The Mirandized interviews here began 10 days after the unwarned interviews had ended—a period longer than any break during the series of unwarned interviews. Although conducted at the CTD detention center, the warned interviews were held in a different room than the unwarned interviews. Entirely different American and Kurdish personnel attended the Mirandized interviews. Agents Martinez and Czekela, who conducted those interviews, did not receive any information about Connelly’s intelligence interviews, nor did they ask Khweis about what he told Connelly.

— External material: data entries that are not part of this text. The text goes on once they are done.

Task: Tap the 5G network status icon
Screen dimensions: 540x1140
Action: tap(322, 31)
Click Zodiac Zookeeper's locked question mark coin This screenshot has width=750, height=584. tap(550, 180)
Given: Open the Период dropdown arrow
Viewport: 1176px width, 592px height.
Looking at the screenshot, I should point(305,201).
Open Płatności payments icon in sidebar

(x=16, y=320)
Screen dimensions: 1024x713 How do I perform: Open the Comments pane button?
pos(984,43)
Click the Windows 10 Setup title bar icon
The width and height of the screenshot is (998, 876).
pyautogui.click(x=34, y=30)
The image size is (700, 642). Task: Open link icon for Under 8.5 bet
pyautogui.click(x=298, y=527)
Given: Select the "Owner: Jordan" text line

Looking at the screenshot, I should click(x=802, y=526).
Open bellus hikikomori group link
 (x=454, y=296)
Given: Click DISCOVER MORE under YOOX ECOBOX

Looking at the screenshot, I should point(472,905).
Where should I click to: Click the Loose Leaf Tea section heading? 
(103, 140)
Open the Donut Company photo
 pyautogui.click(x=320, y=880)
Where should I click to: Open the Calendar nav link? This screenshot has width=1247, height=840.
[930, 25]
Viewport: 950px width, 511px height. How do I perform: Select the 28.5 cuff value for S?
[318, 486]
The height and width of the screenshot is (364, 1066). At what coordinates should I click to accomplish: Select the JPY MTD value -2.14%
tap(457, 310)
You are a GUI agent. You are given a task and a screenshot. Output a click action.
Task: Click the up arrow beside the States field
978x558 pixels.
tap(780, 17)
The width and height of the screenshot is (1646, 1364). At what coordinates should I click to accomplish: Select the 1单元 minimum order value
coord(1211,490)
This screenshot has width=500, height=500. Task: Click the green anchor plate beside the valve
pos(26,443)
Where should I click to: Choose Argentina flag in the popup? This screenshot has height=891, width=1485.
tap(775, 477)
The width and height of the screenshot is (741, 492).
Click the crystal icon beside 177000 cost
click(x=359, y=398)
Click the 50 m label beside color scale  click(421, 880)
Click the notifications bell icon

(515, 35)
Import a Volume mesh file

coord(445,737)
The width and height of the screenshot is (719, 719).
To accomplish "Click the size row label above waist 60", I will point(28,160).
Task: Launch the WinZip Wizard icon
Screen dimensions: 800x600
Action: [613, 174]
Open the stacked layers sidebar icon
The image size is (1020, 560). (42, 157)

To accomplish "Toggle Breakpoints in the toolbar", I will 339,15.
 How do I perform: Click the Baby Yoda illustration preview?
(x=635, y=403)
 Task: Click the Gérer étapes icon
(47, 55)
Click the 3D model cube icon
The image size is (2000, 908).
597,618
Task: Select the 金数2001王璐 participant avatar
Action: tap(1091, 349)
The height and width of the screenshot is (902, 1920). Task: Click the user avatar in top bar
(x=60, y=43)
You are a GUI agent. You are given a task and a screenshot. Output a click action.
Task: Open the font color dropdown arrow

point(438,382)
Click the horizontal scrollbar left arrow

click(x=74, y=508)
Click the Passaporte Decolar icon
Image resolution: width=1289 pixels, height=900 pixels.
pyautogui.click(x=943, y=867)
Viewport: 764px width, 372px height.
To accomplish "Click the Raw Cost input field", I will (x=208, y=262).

Importantly, the agents told Khweis they did not know what, if anything, he had said in prior interviews, a disclosure that would indicate a reset to a reasonable person in Khweis’s position. In addition to informing Khweis of his right to remain silent, they also advised him that he did “not need to speak with [them] today just because [he] h[ad] spoken with others in the past.” The advice-of-rights form elaborated that the agents were “not interested in any of the statements [he] may have made to [others] previously.” It explicitly stated: “We are starting anew.” And in addition to apprising Khweis of his right to counsel, the agents informed him that his family had retained counsel for him in the United States.

The break in time and place, total separation of personnel and thorough explanation to Khweis about the distinction between the Mirandized interviews and anything that had come before sufficed to communicate to him “the import and effect of the Miranda warning and of the Miranda waiver.”

924(c)

Khweis separately challenges his conviction for violating 18 U.S.C. § 924(c). The court agrees with Khweis and the government that this conviction cannot stand. Because conspiracy to provide material support to ISIL does not have as an element the use, attempted use or threatened use of physical force, it does not qualify as a crime of violence. Khweis’s conviction on Count Three is vacated. Because a remand for resentencing must occur, the court does not address Khweis’s sentencing arguments.

Affirmed in part, vacated in part and remanded.

Dissenting opinion

Floyd, J., dissenting:

I agree with my colleagues in the majority that Khweis’s conviction for using and carrying a firearm during and in relation to a crime of violence under 18 U.S.C.§ 924(c)(1)(A) must be vacated. But I would not affirm the district court’s ruling on Khweis’s motion to suppress the Mirandized statements he made to the second group of FBI agents. Those statements should have been excluded at trial under Missouri v. Seibert, 542 U.S. 600 (2004). Therefore, I respectfully dissent.

United States v. Khweis, Appeal No. 17-4696, Aug. 11, 2020. 4th Cir. (Rushing), from EDVA at Alexandria (O’Grady). John Mann Beal for Appellant. Daniel Taylor Young for Appellee. VLW 020-2-223. 40 pp.